You know that failed class-action suit against Walmart for sex discrimination that's been in the news lately?
Nelson Lichtenstein at the New York Times thinks we're missing an even more egregious example of corporate sex discrimination at the Big Blue Box:
There are tens of thousands of experienced Wal-Mart women who would like to be promoted to the first managerial rung, salaried assistant store manager. But Wal-Mart makes it impossible for many of them to take that post, because its ruthless management style structures the job itself as one that most women, and especially those with young children or a relative to care for, would find difficult to accept.
Why? Because, for all the change that has swept over the company, at the store level there is still a fair amount of the old communal sociability. Recognizing that workers steeped in that culture make poor candidates for assistant managers, who are the front lines in enforcing labor discipline, Wal-Mart insists that almost all workers promoted to the managerial ranks move to a new store, often hundreds of miles away.

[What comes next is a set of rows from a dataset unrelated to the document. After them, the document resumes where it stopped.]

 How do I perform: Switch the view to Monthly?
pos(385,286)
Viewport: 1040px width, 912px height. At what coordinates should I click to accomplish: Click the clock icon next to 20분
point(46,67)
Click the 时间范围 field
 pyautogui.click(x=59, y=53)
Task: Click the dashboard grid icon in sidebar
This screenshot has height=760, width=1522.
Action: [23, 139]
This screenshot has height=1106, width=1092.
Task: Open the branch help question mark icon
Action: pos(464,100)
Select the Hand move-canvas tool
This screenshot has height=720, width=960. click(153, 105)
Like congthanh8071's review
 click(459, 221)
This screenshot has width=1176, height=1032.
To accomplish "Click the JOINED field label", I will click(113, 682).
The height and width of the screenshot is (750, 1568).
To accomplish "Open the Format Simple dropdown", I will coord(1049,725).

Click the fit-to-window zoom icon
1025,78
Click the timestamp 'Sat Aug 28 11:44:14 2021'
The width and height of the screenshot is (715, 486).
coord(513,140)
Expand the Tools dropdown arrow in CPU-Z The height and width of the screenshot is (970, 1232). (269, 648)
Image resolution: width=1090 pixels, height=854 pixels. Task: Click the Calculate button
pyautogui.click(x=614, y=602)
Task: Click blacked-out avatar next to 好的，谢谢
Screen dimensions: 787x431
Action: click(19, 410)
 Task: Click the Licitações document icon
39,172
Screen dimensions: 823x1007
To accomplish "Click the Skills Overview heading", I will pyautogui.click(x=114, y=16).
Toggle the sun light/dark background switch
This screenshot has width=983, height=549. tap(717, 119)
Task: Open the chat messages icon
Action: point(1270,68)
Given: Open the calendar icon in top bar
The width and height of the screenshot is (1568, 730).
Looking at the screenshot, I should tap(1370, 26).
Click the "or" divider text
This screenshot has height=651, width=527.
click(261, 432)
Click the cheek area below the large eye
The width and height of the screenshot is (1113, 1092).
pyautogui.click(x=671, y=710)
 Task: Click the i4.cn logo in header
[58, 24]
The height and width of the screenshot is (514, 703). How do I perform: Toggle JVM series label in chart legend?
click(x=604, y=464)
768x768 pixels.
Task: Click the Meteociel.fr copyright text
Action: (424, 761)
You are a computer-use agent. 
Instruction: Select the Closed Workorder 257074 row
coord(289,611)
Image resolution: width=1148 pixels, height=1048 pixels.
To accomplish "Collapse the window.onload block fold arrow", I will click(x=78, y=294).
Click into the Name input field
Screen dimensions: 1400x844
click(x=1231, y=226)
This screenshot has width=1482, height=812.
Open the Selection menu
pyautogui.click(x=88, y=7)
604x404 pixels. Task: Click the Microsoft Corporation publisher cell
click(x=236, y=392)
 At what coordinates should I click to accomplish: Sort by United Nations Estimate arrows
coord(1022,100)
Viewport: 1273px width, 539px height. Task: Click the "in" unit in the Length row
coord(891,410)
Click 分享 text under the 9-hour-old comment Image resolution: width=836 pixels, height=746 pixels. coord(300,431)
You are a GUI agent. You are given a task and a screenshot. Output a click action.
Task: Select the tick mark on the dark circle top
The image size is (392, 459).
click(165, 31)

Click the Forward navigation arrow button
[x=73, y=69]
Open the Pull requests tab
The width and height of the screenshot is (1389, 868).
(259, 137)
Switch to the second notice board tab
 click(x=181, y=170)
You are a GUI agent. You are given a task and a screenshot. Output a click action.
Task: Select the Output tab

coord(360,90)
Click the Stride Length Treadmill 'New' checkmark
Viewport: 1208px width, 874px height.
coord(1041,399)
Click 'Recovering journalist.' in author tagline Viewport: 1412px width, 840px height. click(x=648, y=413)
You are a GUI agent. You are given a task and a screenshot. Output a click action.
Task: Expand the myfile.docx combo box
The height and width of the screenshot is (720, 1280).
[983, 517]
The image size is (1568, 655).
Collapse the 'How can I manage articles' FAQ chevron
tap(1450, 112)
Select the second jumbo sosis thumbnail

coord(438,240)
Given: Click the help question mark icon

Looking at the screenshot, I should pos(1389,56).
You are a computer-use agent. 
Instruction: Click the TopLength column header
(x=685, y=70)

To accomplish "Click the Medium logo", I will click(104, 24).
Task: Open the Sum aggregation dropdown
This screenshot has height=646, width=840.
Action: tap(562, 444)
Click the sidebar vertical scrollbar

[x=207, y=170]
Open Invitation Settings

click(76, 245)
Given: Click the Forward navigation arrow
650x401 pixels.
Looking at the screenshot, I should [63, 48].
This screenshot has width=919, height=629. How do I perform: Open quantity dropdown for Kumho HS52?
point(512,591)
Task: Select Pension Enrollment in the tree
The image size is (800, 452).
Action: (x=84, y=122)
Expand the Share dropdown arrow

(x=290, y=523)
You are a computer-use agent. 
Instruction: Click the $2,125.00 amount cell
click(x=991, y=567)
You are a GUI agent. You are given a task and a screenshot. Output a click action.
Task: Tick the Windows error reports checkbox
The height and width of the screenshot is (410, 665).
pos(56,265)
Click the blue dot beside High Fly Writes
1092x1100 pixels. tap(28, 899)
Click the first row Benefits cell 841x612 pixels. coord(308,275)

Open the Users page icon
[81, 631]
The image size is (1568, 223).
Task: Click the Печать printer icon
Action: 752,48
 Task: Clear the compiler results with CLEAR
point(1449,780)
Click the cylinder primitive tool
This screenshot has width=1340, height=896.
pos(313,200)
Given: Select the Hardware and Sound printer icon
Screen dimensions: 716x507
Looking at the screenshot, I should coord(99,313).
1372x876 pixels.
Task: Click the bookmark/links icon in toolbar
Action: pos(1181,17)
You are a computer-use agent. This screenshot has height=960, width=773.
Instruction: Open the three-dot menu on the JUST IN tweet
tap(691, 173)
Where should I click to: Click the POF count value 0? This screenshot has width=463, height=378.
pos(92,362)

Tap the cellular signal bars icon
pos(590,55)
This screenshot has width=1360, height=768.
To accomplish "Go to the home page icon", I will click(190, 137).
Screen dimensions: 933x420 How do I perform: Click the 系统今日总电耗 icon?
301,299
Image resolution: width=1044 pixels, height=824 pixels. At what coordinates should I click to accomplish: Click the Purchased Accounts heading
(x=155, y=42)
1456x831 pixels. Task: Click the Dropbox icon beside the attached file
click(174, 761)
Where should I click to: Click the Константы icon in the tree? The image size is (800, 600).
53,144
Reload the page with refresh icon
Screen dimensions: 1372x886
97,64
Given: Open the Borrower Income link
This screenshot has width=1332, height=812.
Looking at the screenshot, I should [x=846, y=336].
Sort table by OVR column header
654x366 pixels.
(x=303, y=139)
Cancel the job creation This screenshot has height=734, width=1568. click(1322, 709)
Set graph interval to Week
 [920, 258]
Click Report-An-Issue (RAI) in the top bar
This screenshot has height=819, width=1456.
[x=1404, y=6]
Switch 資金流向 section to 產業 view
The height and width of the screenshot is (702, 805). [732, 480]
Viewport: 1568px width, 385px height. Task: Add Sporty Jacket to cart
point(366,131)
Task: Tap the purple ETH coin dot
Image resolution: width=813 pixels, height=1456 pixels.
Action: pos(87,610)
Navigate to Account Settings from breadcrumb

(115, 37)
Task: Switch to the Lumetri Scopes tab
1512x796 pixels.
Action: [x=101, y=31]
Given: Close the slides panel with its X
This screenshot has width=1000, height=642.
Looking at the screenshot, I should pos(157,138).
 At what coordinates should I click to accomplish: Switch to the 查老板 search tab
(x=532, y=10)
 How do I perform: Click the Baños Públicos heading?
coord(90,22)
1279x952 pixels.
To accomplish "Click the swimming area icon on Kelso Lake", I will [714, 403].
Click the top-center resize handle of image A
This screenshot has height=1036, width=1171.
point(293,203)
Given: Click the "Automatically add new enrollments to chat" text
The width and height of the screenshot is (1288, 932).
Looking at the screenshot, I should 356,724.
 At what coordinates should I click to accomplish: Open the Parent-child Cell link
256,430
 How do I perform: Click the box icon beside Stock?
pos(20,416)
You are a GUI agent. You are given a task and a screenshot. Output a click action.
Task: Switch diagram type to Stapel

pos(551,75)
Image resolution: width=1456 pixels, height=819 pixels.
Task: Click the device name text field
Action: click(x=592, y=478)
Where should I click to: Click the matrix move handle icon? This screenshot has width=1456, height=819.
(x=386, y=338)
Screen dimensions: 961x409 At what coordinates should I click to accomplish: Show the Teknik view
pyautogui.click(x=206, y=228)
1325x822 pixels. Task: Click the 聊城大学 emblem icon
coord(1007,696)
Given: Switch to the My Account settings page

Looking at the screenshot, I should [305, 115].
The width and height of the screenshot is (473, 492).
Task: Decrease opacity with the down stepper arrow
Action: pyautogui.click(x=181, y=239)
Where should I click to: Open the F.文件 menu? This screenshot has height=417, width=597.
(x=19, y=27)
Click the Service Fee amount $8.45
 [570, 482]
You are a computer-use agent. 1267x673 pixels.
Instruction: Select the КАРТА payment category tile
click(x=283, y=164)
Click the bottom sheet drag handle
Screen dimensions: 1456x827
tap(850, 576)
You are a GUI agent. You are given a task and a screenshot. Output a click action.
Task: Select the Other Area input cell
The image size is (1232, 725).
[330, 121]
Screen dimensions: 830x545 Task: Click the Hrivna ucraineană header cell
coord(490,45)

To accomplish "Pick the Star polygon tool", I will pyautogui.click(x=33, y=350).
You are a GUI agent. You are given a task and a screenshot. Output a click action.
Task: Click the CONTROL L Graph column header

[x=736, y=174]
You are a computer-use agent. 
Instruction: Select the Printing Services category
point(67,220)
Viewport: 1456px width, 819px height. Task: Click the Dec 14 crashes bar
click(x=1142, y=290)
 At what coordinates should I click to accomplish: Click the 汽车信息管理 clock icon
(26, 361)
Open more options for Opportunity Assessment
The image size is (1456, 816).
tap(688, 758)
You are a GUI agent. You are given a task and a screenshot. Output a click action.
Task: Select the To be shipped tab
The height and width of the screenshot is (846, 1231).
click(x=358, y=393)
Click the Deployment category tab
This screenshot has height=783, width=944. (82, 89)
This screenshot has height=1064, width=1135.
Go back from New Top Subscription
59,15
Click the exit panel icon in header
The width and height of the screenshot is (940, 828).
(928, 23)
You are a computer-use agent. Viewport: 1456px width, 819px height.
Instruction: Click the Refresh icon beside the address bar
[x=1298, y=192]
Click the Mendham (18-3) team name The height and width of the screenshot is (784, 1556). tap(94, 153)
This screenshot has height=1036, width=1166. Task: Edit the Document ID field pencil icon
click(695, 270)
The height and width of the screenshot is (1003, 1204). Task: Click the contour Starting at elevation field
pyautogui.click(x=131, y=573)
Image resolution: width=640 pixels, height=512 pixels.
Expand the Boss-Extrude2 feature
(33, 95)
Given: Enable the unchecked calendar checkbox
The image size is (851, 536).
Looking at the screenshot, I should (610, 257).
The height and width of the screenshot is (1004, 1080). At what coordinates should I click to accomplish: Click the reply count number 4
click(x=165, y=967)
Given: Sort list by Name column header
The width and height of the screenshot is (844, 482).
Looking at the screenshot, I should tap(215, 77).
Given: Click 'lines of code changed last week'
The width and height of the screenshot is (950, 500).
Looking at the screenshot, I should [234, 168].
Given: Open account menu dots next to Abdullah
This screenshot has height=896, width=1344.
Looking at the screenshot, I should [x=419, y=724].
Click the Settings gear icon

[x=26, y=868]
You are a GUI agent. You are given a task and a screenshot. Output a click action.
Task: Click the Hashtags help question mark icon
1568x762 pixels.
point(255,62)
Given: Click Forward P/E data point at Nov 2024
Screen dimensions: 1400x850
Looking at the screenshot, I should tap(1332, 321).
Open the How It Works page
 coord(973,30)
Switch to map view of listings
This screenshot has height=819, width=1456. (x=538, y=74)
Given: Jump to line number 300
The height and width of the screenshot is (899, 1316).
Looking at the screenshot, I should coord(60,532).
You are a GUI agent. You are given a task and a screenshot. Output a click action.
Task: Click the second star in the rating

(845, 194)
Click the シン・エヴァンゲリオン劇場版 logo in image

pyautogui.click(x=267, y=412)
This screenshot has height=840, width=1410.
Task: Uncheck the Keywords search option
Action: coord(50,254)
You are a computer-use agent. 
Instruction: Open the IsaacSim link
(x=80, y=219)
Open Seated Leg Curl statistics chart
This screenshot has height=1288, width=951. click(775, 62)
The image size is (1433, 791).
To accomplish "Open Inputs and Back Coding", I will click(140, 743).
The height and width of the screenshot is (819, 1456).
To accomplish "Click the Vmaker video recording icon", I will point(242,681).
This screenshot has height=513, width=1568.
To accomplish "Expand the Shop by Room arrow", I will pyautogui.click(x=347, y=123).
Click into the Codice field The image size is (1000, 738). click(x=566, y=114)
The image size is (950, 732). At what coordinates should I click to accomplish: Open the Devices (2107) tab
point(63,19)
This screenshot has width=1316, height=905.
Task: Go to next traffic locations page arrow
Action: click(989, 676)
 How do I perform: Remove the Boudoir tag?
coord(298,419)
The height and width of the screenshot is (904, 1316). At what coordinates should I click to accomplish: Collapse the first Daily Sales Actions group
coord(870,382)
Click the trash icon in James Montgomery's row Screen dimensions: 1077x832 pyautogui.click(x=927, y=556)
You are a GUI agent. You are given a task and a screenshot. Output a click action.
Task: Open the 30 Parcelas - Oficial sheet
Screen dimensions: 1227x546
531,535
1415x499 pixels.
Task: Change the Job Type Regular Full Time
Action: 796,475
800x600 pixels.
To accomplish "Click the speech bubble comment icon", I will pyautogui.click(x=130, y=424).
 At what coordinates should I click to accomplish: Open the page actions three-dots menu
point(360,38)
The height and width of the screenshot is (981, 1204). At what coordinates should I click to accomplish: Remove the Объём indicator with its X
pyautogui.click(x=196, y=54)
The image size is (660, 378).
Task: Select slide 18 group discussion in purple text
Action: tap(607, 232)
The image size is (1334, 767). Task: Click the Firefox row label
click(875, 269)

For young men in a hurry, that’s an inconvenience; for middle-aged women caring for families, this corporate reassignment policy amounts to sex discrimination. True, Wal-Mart is hardly alone in demanding that rising managers sacrifice family life, but few companies make relocation such a fixed policy, and few have employment rolls even a third the size.
You know what? Fine. Let's ignore the fact that Mr. Lichtenstein is comparing middle-aged mothers to young, presumably childless men. Let's grant him his premise that a non-sex based policy motivated by a legitimate, non-sex based company interest is still sex discrimination if it ends up affecting more members of one sex than another.
Given that more men than women have concealed carry permits, do you think Mr. Lichtenstein will support my sex discrimination suit against my company for its no-guns policy?